Some 300 bishops — more than a third of the Anglican Communion’s leadership, representing half its worldwide membership — met in Jerusalem in late June to lay the groundwork for a massive course-correction in Anglicanism. In his remarks at the Global Anglican Future Conference, Archbishop Peter Akinola, primate of Nigeria and leader of the conservative charge, accused Anglicans in the global north of apostasy and assailed the Archbishop of Canterbury, the head of world Anglicanism, for leading the Communion into moral turpitude. “We must rescue what is left of the church from the error of the apostates,” Akinola said.

As the conclave met, more “mainline” bishops, and some of the dissidents, were preparing for the mid-July opening of the Lambeth Conference, a gathering of all Anglican bishops held every 10 years. It will be a wounded affair: Absent will be most bishops from sub-Saharan Africa and several from American dioceses now threatening to split from the U.S. Episcopal Church over the ordination of gay bishops.

The widening rift first became visible at the 1998 Lambeth conference when African and other bishops persuaded their colleagues to officially reject “homosexual practice as incompatible with Scripture” and oppose the blessing of same-sex unions.

This insurgency came as a shock, say bishops and other observers I have talked with.  Anglo-American Anglicanism, which had hitherto controlled the agenda and tone of Lambeth, had always proceeded more or less in tandem with the “progressive” movements in north-Atlantic society. The Episcopal Church in the United States and the Church of England responded to feminism, for example, by renouncing ancient tradition and authorizing the ordination of female priests. In the 1990s, it seemed obvious that the gay rights struggle in civil society would eventually result in an official acceptance of homosexual ordinations and marriage.

Then suddenly, in 1998, the bishops gathered for Lambeth were confronted with a rebellion against this logic instigated by prelates from the huge and rapidly burgeoning churches of sub-Saharan Africa. (In Nigeria alone, an estimated 22-million Anglicans are in the pews each Sunday.) Anglicanism’s black, post-colonial global south spoke, and its words flew in the face of the kind of cultural accommodation most white bishops in the global north thought was inevitable, and some felt was indeed desirable.

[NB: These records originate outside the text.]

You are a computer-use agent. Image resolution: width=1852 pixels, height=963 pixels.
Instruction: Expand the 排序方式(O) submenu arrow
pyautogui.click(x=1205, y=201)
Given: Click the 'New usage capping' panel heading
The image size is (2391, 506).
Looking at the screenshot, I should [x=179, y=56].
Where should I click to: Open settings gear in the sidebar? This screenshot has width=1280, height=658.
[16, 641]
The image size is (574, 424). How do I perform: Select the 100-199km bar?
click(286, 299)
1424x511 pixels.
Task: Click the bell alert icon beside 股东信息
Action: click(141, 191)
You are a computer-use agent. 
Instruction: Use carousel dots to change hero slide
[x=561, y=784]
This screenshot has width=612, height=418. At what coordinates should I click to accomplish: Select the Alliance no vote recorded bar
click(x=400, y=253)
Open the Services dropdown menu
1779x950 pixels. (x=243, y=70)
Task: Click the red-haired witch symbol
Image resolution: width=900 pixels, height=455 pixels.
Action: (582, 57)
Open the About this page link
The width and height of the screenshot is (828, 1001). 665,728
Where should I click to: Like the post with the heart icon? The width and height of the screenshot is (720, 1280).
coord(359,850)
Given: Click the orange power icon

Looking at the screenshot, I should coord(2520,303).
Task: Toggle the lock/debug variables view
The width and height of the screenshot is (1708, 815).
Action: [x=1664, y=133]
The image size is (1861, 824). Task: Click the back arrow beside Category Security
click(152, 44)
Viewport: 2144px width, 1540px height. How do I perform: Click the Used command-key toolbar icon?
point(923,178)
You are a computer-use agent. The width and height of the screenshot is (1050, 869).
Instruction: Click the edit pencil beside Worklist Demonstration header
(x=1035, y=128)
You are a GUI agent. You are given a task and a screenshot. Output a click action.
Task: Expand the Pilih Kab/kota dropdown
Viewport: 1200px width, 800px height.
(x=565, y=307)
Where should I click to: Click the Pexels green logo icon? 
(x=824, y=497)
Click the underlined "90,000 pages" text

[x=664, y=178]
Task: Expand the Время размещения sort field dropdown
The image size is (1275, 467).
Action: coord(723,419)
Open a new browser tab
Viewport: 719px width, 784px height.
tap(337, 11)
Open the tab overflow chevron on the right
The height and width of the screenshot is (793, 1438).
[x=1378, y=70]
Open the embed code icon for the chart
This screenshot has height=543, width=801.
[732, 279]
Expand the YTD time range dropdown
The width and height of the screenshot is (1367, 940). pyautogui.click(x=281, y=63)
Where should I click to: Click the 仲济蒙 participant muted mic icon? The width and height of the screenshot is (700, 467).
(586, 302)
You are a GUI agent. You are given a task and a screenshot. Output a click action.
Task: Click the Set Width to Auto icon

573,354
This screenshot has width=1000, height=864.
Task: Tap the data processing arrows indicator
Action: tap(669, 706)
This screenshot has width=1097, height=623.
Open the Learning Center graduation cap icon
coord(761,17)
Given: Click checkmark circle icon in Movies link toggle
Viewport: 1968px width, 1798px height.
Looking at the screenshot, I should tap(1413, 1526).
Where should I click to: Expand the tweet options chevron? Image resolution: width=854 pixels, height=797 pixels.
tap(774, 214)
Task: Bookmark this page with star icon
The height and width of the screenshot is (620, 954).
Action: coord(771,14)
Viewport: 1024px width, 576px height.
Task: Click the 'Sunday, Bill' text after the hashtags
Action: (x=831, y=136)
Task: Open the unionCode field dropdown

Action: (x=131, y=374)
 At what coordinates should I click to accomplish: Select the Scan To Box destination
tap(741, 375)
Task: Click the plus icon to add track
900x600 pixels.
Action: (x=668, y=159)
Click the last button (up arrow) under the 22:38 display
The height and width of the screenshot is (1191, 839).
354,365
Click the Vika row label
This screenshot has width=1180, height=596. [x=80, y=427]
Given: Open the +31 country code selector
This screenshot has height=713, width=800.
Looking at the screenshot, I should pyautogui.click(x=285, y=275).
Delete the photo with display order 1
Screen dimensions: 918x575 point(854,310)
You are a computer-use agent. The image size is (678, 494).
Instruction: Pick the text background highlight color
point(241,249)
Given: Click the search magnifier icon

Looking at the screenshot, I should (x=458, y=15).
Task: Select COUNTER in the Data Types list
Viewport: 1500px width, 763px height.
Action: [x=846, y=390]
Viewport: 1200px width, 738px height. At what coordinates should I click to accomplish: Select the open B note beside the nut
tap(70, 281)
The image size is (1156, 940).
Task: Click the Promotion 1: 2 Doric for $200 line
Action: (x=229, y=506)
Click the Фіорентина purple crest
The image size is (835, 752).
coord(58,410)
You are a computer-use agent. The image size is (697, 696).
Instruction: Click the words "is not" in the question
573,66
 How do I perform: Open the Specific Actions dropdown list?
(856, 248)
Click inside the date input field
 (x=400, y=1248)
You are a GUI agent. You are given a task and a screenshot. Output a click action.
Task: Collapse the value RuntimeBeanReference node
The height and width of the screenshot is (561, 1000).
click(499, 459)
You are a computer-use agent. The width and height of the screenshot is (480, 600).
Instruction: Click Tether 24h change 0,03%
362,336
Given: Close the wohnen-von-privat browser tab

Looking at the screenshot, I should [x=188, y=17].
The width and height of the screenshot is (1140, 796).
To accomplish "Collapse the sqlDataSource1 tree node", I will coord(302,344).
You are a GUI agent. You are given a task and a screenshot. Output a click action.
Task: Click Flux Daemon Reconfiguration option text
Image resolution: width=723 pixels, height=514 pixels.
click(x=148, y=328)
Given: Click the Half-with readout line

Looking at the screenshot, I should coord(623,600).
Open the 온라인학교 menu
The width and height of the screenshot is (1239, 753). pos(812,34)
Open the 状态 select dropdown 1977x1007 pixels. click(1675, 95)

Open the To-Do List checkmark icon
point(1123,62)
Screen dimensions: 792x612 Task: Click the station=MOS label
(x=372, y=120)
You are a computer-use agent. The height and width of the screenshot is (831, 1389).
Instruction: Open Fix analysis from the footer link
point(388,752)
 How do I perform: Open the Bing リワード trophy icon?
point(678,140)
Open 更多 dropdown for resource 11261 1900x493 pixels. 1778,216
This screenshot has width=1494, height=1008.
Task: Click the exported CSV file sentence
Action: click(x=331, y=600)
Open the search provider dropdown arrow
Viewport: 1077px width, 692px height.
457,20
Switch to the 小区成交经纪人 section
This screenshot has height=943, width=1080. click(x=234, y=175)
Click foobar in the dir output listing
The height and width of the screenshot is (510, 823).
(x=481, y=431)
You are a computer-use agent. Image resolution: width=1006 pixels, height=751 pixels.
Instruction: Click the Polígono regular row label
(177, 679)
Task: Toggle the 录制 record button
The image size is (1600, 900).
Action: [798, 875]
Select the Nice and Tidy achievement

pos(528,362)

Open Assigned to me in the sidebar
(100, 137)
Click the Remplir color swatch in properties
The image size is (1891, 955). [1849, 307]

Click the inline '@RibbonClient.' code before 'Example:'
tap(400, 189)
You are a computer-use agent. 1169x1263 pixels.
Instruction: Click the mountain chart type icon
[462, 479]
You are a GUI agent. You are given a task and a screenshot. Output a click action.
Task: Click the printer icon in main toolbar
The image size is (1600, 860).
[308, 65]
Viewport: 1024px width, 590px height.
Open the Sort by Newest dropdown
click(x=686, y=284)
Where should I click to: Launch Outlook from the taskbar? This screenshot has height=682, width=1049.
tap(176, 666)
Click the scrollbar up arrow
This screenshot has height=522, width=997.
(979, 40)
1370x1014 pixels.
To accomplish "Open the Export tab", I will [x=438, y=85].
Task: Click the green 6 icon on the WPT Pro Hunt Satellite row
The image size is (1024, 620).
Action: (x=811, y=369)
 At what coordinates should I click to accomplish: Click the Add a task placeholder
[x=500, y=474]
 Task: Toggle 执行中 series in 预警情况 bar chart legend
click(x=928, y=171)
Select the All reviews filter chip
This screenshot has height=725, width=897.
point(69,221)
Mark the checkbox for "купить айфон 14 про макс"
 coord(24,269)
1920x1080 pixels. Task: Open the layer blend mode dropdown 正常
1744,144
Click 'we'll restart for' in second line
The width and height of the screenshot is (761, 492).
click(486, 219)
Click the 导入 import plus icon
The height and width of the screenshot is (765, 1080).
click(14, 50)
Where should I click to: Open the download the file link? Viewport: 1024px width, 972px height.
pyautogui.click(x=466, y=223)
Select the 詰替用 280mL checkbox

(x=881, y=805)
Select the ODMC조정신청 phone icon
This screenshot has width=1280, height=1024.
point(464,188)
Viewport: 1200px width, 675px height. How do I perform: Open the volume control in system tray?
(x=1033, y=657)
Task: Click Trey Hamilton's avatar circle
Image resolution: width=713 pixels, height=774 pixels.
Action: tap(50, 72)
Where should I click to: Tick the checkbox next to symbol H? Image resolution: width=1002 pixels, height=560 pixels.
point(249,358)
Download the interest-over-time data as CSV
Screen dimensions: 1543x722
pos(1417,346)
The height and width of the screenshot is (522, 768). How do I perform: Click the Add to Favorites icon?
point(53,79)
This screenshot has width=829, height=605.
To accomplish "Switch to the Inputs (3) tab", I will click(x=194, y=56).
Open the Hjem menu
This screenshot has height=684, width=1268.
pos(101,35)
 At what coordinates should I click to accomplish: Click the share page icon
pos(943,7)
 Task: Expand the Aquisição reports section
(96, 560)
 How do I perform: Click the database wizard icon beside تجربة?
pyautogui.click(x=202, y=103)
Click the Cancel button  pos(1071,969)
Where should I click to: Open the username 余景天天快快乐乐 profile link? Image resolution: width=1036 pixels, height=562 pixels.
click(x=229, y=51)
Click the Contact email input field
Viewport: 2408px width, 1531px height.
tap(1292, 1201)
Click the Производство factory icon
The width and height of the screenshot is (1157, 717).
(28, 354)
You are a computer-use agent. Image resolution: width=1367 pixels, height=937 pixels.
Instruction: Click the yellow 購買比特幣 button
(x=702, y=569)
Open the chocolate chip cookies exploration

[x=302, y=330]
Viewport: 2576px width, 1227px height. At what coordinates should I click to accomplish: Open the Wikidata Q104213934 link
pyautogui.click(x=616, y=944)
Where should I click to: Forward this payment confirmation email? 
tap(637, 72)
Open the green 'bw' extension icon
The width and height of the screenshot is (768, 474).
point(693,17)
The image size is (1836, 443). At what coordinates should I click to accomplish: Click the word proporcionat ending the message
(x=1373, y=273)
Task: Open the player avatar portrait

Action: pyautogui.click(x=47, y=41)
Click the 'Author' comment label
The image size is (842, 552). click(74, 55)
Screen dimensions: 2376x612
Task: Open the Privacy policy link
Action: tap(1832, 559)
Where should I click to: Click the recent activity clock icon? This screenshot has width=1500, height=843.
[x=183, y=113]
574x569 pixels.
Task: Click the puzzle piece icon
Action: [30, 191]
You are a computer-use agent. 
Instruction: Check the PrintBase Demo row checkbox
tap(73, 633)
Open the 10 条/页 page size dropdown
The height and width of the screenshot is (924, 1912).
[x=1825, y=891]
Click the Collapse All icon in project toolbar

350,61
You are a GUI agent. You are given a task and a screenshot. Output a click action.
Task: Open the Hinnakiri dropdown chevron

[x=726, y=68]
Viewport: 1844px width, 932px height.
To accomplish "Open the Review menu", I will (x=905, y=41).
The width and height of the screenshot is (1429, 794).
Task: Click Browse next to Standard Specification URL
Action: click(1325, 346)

Most of these bishops, of course, were social liberals who had long supported African self-determination and independence. To their surprise, the Anglicans of “liberated” Africa turned out to be far more conservative than anyone could have expected.

The non-binding 1998 resolution declaring homosexuality a sin was ignored in the United States, where, in 2003, the Episcopal Church consecrated its first openly gay bishop. This action  could well go down in history as the crucial event in the break-up of the Anglican Communion.

The challenge facing Anglicanism, however, goes beyond the single issue of ordaining homosexuals who are living in public same-sex relationships. In the broadest sense, the question is whether Christian churches will or will not be passive collaborators in whatever social movement happens to be making headlines in the northern hemisphere.

Because Catholics are so often at odds with the dictates of mass culture these days, and because we take for granted the moral beliefs now being championed by dissident Anglican bishops, we may be tempted to view the turmoil among the Anglicans with a certain smug disdain. We shouldn’t. Though it’s not the whole story, Catholicism has a long, sorry history of alliances with despots and enemies of human rights. Catholics cannot afford to relax our vigilance about the desirable place of the Christian in modern society: opposed to its madness and cruelty.

In their attempts to bring Anglicanism back to its biblical and, indeed, its Catholic theological foundations, the dissenting Anglican bishops and their followers are proposing that their church become an evangelical, anti-secular, counter-cultural force. We should pray that their efforts end, not in the tragic collapse of Anglicanism’s Christian solidarity, but in a revival of hope and purpose throughout the Anglican Communion.